Skimming a Lebanon, Oregon public record summary in search of apology, I got distracted by the pirate festival.
Lebanon’s a small town on the South Santiam River, and its Wikipedia entry makes no mention of a pirate festival. Just an old-fashioned strawberry festival in June, with a parade, a strawberry court, and the “World’s Largest Shortcake.”
Wikipedia doesn’t know or doesn’t care to say that Lebanon also now features a pirate festival. I checked this with an Oregonian. Were we meant to believe pirates had ever sailed up the Columbia, turned up the Willamette, then up the Santiam, and then up the South Santiam? The Oregonian said pirate festivals need no stinking historical pretext. “They’re an excuse to drink rum and shout while you’re dressed up.”
Thus the entry “5:01 p.m. A very intoxicated man was asked to leave the pirate festival. The man then snuck back in to the festival. Police trespassed the 23-year-old man from Cheadle Park and gave him a courtesy ride to Walmart.”
Bet he was shouting.
“Trespassed” seems to translate to “We told him he was banned from the premises and would be trespassing if he stayed.” Or “We kicked him out and told him not to come back.” This is a peculiar new meaning for the word, apparently law enforcement jargon. Neal Whitman points out on Visual Thesaurus that this means that one could now proclaim “Trespassers Will Be Trespassed”.
The courtesy ride to Walmart is kind of fascinating. Are they using it as the local drunk tank?
That was a Friday, so probably there’s no connection with the 7:41 Monday notation that “A suspect in pirate clothing allegedly stole a crock pot, cook stove, and a woman’s knit T-shirt fromWalmart.”
Although there are also reports over the weekend of illicit camping in a field, of a hunting knife being left on someone’s porch, and of a 30-pack of beer being stolen from Walmart. Easy to assemble those into a pirate encampment.
SorryWatch has been unable to find much crime associated with the Strawberry Festival, except that people do steal chairs brought for parade viewing. A purse was stolen from a stroller at the fairground during the festival. But no reports of drunkards clad as fruit being trespassed. (Wait, wow, forget the UFO report, a pack of 20 Chihuahuas was loose at the intersection of South Seventh and West D?)
What about the apology?
8:25 p.m. A vehicle with a broken headlight drove into a flower bed in the 1300 block of E. Grant. St. The driver apologized and moved the vehicle.
The police were there (noticing the broken headlight), so I like to think they ensured the apology was a good one. None of that “You shouldn’t plant your flowers right next to the road like that” or “I didn’t see your pansies because they’re so wilted,” or “Sorry if your marigolds can’t handle a little traffic.”
Yeah, avast that.
River pirates, obviously.
There is a pirate festival in Vallejo, kind of a crossover from the Dickens and Renaissance Faires.

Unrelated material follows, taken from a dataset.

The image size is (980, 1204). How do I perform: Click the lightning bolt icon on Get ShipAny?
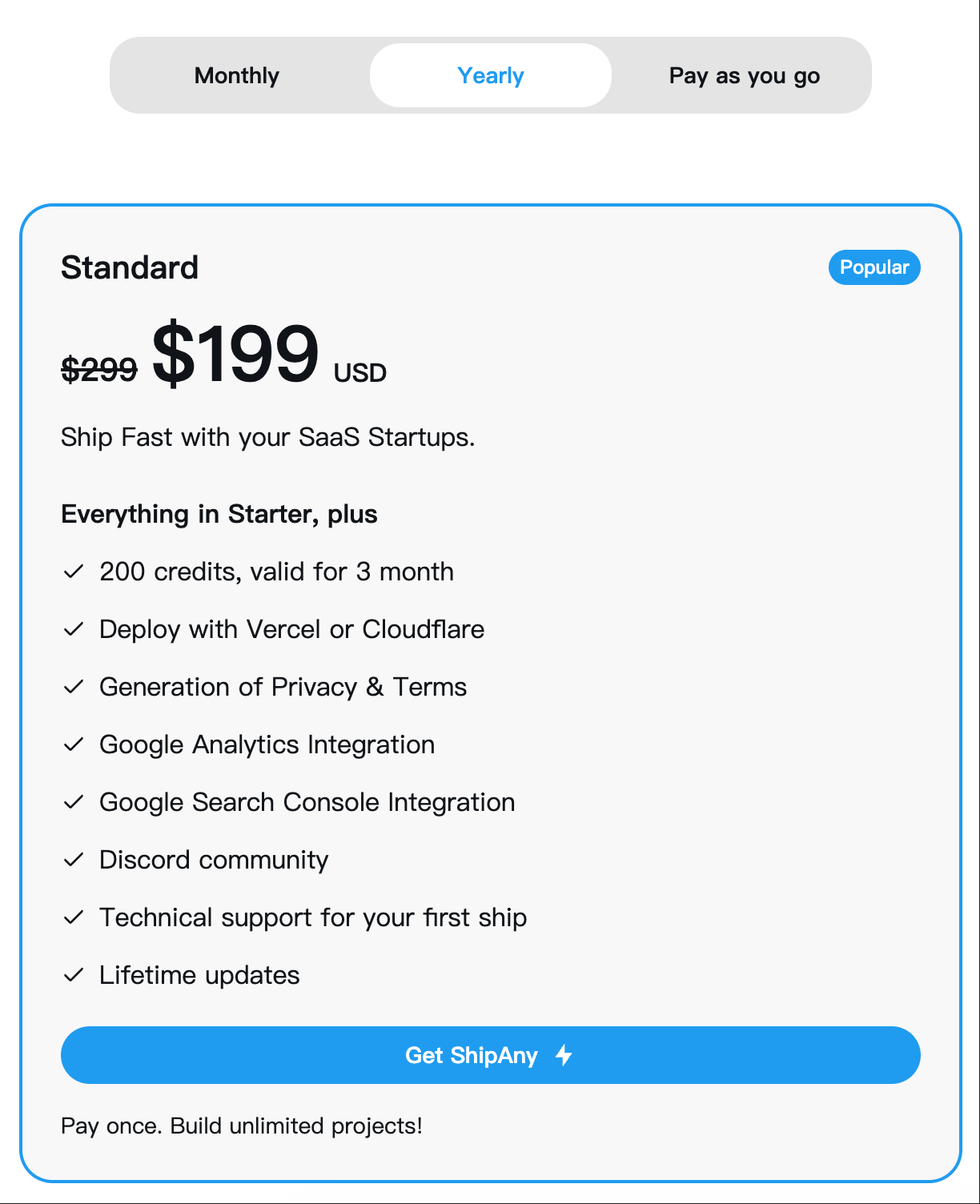(x=564, y=1055)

The Bangor Maine Police Department is carrying on the Eye’s proud tradition, on Facebook: https://www.facebook.com/Bangor-Maine-Police-Department-227432866078/
Law enforcement seems to have a deep-seated urge to make everything into a transitive verb. Possibly because it sounds more macho to say “We [verb]ed the perp” than it does to say “We informed the perp that he/she was [verb]ing and should do x.” Medicine also does this; they say that they “intubated” or “extubated” a patient rather than that they placed or removed a breathing tube into/from said patient.